Rethinking the Rhetoric

Sarah Zaman '05


Sarah Zaman '05

Photo: Les Todd.

Pro-choice? Yes. Pro-abortion? Not really," wrote Sarah Zaman on the opinion page of The Kansas City Star last February. "This isn't just a question of terminology--this is how some college kids feel.... We call ourselves 'pro-choice,' but our views are grayer than the label suggests."

Indeed, for Zaman, a senior, it is the labels, not the concepts, that have set the parameters for the current debate over abortion and left little room for the nuanced views of a new generation. "I was a lot more middle-ground than I thought," she says. "And I can't speak for everyone, but I think a lot of college kids are tired of the either-or rhetoric. It doesn't allow for meaningful discussion. We always hear about [abortion] in terms of black and white. And in class I was finding this gray area."

The class was Professor Kathy Rudy's "Genetic and Reproductive Ethics," which Zaman took fall semester. It examines the frontiers of genetic manipulation and reproductive therapies, and takes on the ethical questions surrounding surrogate motherhood, abortion, and cloning. One day, Zaman recalls, Rudy conducted a class exercise in which she acted the part of an old pro-life friend. "We had to explain and defend our pro-choice stance to her.

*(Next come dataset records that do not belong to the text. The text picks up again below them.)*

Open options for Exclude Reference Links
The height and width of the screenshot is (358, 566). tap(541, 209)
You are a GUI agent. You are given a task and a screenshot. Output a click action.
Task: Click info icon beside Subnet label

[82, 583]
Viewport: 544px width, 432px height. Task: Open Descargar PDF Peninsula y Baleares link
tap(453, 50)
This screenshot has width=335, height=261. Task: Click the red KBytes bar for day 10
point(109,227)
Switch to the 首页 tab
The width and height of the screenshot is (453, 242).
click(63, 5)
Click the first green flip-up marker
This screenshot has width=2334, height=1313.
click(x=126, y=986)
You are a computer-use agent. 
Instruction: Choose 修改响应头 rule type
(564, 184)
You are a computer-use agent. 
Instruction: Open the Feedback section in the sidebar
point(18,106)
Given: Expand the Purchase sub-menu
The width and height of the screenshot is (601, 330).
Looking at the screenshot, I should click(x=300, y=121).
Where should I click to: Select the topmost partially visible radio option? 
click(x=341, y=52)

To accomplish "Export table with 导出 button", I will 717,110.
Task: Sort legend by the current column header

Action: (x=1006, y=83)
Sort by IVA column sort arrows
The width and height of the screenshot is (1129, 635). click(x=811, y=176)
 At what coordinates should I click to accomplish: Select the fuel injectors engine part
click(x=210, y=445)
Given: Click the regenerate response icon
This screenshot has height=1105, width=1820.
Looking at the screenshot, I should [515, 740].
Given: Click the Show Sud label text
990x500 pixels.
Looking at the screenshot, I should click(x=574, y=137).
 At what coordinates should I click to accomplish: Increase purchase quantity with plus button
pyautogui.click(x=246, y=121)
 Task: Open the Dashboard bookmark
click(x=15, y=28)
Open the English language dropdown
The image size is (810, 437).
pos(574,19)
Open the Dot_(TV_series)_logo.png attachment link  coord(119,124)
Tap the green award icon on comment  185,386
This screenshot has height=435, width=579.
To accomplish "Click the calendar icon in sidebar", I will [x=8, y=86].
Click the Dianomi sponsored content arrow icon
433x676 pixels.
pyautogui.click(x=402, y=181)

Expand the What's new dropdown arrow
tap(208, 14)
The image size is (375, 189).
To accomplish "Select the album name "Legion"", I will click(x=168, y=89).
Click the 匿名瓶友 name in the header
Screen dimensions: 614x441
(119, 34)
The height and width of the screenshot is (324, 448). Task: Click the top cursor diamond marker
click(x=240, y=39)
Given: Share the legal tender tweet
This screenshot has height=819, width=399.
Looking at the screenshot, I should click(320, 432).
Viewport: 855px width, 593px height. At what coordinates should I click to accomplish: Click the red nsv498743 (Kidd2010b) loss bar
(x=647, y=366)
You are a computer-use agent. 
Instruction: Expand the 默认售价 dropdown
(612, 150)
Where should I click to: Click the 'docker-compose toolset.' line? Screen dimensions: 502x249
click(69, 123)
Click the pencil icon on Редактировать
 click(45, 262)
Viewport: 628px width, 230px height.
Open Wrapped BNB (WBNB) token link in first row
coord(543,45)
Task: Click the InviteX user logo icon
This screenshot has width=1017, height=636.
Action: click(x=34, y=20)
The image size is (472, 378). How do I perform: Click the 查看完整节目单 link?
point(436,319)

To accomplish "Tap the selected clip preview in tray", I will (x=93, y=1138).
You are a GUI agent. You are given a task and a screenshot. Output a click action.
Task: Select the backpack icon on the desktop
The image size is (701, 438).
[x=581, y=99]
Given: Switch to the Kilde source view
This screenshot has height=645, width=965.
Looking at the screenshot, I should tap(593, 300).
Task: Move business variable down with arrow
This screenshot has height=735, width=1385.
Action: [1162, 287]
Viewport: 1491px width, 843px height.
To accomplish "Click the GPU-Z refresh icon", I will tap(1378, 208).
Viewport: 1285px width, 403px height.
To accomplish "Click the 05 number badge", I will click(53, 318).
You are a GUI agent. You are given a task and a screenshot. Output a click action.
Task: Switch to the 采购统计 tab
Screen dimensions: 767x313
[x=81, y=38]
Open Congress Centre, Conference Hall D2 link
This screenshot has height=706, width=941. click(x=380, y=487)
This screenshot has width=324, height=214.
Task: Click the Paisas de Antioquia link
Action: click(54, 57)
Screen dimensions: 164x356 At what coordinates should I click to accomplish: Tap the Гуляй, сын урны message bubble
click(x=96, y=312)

We had to figure out how to have that discussion without reaching dead ends, and that meant acknowledging our own uncertainties."

After the class ended, Zaman says, Rudy urged her to keep going, "to take what I was saying in class and do something with it. She said, 'Write an op-ed and send it out to papers.' So, I did. I went home over Christmas break and wrote it, and I sent it to the Duke News Service and asked them to send it to papers."

It was the sort of nudge Rudy, a two-time Distinguished Teaching Award winner, is well known for giving. "I want them to know the theories involved in the issue," she told Duke Dialogue in 2000 after winning her second award. "But I don't want them to deal with the issues abstractly."

In the weeks after Zaman's op-ed ran in The Kansas City Star, Raleigh's News & Observer, and The Dallas Morning News, e-mail messages flooded in--"from abortion-clinic nurses, Republican parliamentarians, professors, veterans of the Roe v. Wade rallies, grandmothers in their eighties," she says. "I managed to infuriate both sides. But some people told me I'd actually articulated things they'd been feeling for a long time."

Zaman, who'd never before written for publication, says the experience was revelatory in a way nothing in her college career had ever been. For all of her activities--she is pre-med, plays violin in the Duke Symphony Orchestra, and volunteers in Duke's chapter of the Red Cross--this was the first time she'd taken something from the classroom directly into the world, in effect exporting a campus dialogue far beyond the campus borders.

"It's pretty difficult," she says. "You have to distill your argument to a single page. But it's very gratifying, too. All of a sudden, it works. You're having an impact. You're having conversations with people you'd never have talked to otherwise. It makes me want to try it again. There are so many issues I could tackle--Social Security, prenatal drug abuse, euthanasia.... Who knows?"